> Data to use

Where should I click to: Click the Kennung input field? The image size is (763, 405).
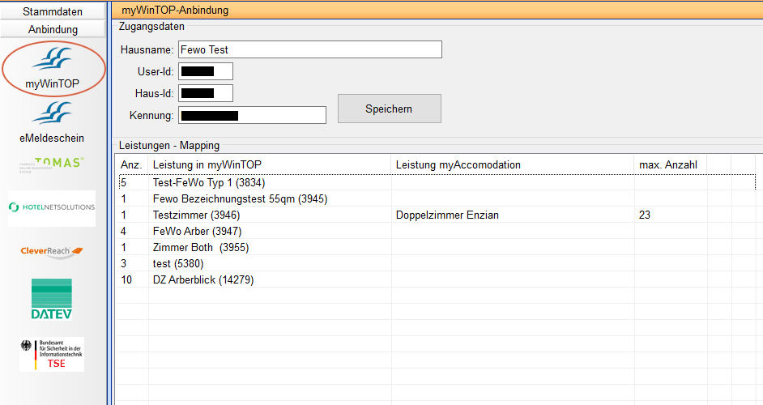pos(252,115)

==

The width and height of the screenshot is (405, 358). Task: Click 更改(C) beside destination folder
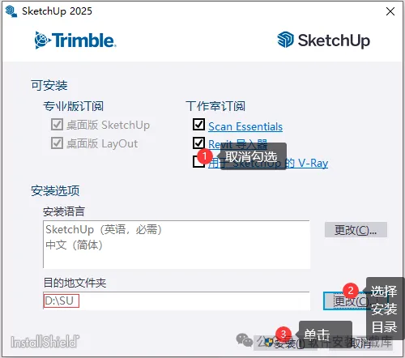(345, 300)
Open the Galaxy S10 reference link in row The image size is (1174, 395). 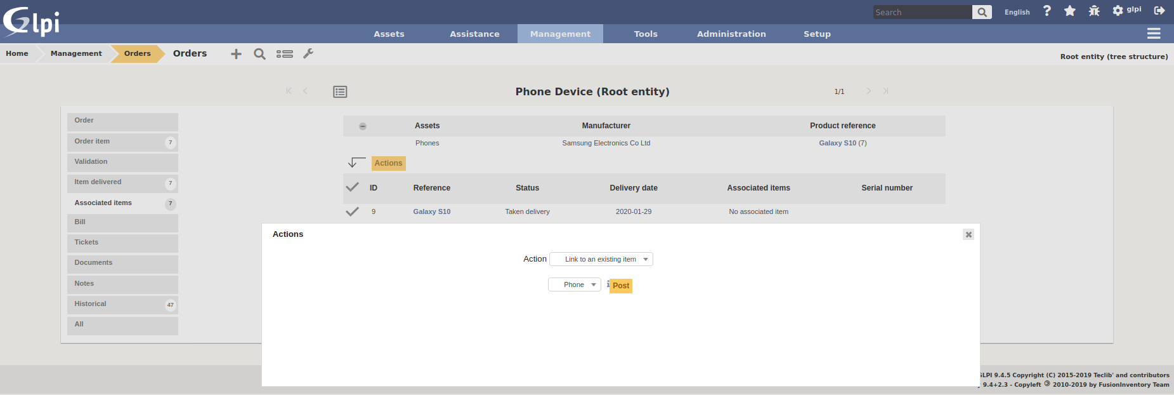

--

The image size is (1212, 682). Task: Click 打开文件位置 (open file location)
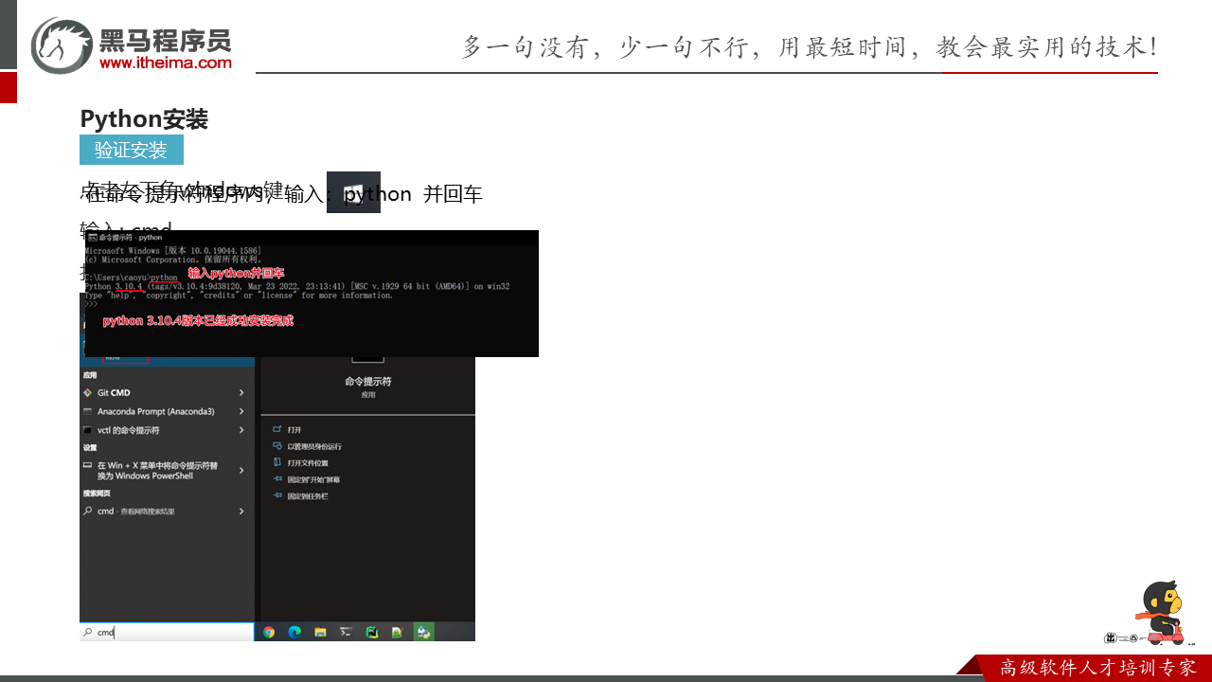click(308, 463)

> Task description
Give the data from the line containing "Where should I" through the line containing "pos(252,115)", both included, as a Markdown table with the columns Row and Line, skipping any blank lines. Leave the pictures out.

> The output
| Row | Line |
|---|---|
| 1 | Where should I click to: Click the Kennung input field? The image size is (763, 405). |
| 2 | pos(252,115) |